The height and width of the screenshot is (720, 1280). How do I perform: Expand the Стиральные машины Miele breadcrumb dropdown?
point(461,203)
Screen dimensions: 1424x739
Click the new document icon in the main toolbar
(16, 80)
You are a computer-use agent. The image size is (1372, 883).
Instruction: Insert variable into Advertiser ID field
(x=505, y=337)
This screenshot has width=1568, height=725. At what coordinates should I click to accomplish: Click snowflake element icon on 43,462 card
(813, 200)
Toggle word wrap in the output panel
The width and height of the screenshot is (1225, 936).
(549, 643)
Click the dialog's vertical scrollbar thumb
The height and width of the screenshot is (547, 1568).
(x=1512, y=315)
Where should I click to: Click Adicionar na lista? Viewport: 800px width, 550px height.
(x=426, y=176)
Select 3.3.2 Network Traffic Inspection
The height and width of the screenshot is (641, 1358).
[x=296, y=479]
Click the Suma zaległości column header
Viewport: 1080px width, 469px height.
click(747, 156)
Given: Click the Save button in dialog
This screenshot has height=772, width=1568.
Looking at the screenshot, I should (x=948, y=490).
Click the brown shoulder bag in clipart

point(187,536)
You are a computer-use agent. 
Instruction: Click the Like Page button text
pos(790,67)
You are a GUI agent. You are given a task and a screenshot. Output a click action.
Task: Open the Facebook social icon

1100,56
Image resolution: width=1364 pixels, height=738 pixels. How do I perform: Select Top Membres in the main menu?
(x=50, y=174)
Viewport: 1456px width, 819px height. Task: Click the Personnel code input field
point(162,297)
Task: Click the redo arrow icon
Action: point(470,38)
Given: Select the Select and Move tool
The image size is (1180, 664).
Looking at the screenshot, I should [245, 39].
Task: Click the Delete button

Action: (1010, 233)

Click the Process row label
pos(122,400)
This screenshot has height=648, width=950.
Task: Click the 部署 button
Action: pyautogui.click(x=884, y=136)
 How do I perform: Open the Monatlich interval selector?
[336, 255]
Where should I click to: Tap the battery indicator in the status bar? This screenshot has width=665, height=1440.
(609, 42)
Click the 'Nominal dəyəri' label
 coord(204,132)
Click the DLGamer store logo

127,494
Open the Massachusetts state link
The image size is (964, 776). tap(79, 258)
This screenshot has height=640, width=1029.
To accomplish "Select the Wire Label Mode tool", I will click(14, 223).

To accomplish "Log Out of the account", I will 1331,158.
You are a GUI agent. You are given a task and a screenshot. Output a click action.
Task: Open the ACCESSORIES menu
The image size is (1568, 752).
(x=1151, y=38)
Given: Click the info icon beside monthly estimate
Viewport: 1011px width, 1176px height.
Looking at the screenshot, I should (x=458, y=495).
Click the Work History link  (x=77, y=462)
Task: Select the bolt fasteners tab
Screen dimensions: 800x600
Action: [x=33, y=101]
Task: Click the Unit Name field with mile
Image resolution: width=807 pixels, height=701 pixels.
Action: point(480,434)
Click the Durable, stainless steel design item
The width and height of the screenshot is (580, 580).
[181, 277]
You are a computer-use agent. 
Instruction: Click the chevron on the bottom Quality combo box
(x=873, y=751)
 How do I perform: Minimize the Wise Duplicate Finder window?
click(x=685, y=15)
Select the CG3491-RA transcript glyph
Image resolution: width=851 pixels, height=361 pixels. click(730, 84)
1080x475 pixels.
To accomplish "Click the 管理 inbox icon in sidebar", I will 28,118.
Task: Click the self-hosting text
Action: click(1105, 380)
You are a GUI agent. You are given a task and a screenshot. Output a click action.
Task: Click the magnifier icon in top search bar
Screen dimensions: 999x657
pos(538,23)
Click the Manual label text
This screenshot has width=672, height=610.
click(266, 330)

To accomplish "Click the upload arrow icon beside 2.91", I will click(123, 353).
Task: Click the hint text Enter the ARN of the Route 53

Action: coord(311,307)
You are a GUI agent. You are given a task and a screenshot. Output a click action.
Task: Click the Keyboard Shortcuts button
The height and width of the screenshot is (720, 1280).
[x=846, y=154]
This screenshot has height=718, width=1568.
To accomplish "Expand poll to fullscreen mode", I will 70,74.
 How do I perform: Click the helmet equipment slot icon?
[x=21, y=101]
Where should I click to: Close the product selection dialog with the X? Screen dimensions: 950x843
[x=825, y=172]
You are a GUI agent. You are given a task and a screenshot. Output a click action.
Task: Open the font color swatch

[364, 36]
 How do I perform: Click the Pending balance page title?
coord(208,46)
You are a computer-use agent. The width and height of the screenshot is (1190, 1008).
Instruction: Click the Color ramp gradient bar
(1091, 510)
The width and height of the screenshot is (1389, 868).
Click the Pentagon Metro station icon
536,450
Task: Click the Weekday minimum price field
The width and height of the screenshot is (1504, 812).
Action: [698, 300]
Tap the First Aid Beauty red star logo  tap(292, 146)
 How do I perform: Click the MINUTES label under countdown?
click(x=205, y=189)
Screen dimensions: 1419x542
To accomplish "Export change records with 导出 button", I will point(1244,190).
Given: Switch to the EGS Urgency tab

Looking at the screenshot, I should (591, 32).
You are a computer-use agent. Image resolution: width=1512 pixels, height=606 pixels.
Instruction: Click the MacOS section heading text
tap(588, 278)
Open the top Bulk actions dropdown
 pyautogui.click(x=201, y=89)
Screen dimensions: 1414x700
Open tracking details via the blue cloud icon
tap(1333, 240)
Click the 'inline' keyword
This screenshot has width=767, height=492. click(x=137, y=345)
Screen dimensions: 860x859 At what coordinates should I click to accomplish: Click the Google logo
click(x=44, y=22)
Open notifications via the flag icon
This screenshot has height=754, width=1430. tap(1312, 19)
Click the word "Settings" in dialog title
┄┄┄┄┄┄
• [Exercise prompt]
Your response must repeat the entries above exactly, in full.

• [Answer section]
The height and width of the screenshot is (720, 1280). How do I perform: Expand the Стиральные машины Miele breadcrumb dropdown?
point(461,203)
Screen dimensions: 1424x739
Click the new document icon in the main toolbar
(16, 80)
You are a computer-use agent. The image size is (1372, 883).
Instruction: Insert variable into Advertiser ID field
(x=505, y=337)
This screenshot has width=1568, height=725. At what coordinates should I click to accomplish: Click snowflake element icon on 43,462 card
(813, 200)
Toggle word wrap in the output panel
The width and height of the screenshot is (1225, 936).
(549, 643)
Click the dialog's vertical scrollbar thumb
The height and width of the screenshot is (547, 1568).
(x=1512, y=315)
Where should I click to: Click Adicionar na lista? Viewport: 800px width, 550px height.
(x=426, y=176)
Select 3.3.2 Network Traffic Inspection
The height and width of the screenshot is (641, 1358).
[x=296, y=479]
Click the Suma zaległości column header
Viewport: 1080px width, 469px height.
click(747, 156)
Given: Click the Save button in dialog
This screenshot has height=772, width=1568.
Looking at the screenshot, I should (x=948, y=490).
Click the brown shoulder bag in clipart

point(187,536)
You are a computer-use agent. 
Instruction: Click the Like Page button text
pos(790,67)
You are a GUI agent. You are given a task and a screenshot. Output a click action.
Task: Open the Facebook social icon

1100,56
Image resolution: width=1364 pixels, height=738 pixels. How do I perform: Select Top Membres in the main menu?
(x=50, y=174)
Viewport: 1456px width, 819px height. Task: Click the Personnel code input field
point(162,297)
Task: Click the redo arrow icon
Action: point(470,38)
Given: Select the Select and Move tool
The image size is (1180, 664).
Looking at the screenshot, I should [245, 39].
Task: Click the Delete button

Action: (1010, 233)

Click the Process row label
pos(122,400)
This screenshot has height=648, width=950.
Task: Click the 部署 button
Action: pyautogui.click(x=884, y=136)
 How do I perform: Open the Monatlich interval selector?
[336, 255]
Where should I click to: Tap the battery indicator in the status bar? This screenshot has width=665, height=1440.
(609, 42)
Click the 'Nominal dəyəri' label
 coord(204,132)
Click the DLGamer store logo

127,494
Open the Massachusetts state link
The image size is (964, 776). tap(79, 258)
This screenshot has height=640, width=1029.
To accomplish "Select the Wire Label Mode tool", I will click(14, 223).

To accomplish "Log Out of the account", I will 1331,158.
You are a GUI agent. You are given a task and a screenshot. Output a click action.
Task: Open the ACCESSORIES menu
The image size is (1568, 752).
(x=1151, y=38)
Given: Click the info icon beside monthly estimate
Viewport: 1011px width, 1176px height.
Looking at the screenshot, I should (x=458, y=495).
Click the Work History link  (x=77, y=462)
Task: Select the bolt fasteners tab
Screen dimensions: 800x600
Action: [x=33, y=101]
Task: Click the Unit Name field with mile
Image resolution: width=807 pixels, height=701 pixels.
Action: point(480,434)
Click the Durable, stainless steel design item
The width and height of the screenshot is (580, 580).
[181, 277]
You are a computer-use agent. 
Instruction: Click the chevron on the bottom Quality combo box
(x=873, y=751)
 How do I perform: Minimize the Wise Duplicate Finder window?
click(x=685, y=15)
Select the CG3491-RA transcript glyph
Image resolution: width=851 pixels, height=361 pixels. click(730, 84)
1080x475 pixels.
To accomplish "Click the 管理 inbox icon in sidebar", I will 28,118.
Task: Click the self-hosting text
Action: click(1105, 380)
You are a GUI agent. You are given a task and a screenshot. Output a click action.
Task: Click the magnifier icon in top search bar
Screen dimensions: 999x657
pos(538,23)
Click the Manual label text
This screenshot has width=672, height=610.
click(266, 330)

To accomplish "Click the upload arrow icon beside 2.91", I will click(123, 353).
Task: Click the hint text Enter the ARN of the Route 53

Action: coord(311,307)
You are a GUI agent. You are given a task and a screenshot. Output a click action.
Task: Click the Keyboard Shortcuts button
The height and width of the screenshot is (720, 1280).
[x=846, y=154]
This screenshot has height=718, width=1568.
To accomplish "Expand poll to fullscreen mode", I will 70,74.
 How do I perform: Click the helmet equipment slot icon?
[x=21, y=101]
Where should I click to: Close the product selection dialog with the X? Screen dimensions: 950x843
[x=825, y=172]
You are a GUI agent. You are given a task and a screenshot. Output a click action.
Task: Open the font color swatch

[364, 36]
 How do I perform: Click the Pending balance page title?
coord(208,46)
You are a computer-use agent. The width and height of the screenshot is (1190, 1008).
Instruction: Click the Color ramp gradient bar
(1091, 510)
The width and height of the screenshot is (1389, 868).
Click the Pentagon Metro station icon
536,450
Task: Click the Weekday minimum price field
The width and height of the screenshot is (1504, 812).
Action: [698, 300]
Tap the First Aid Beauty red star logo  tap(292, 146)
 How do I perform: Click the MINUTES label under countdown?
click(x=205, y=189)
Screen dimensions: 1419x542
To accomplish "Export change records with 导出 button", I will point(1244,190).
Given: Switch to the EGS Urgency tab

Looking at the screenshot, I should (591, 32).
You are a computer-use agent. Image resolution: width=1512 pixels, height=606 pixels.
Instruction: Click the MacOS section heading text
tap(588, 278)
Open the top Bulk actions dropdown
 pyautogui.click(x=201, y=89)
Screen dimensions: 1414x700
Open tracking details via the blue cloud icon
tap(1333, 240)
Click the 'inline' keyword
This screenshot has width=767, height=492. click(x=137, y=345)
Screen dimensions: 860x859 At what coordinates should I click to accomplish: Click the Google logo
click(x=44, y=22)
Open notifications via the flag icon
This screenshot has height=754, width=1430. tap(1312, 19)
Click the word "Settings" in dialog title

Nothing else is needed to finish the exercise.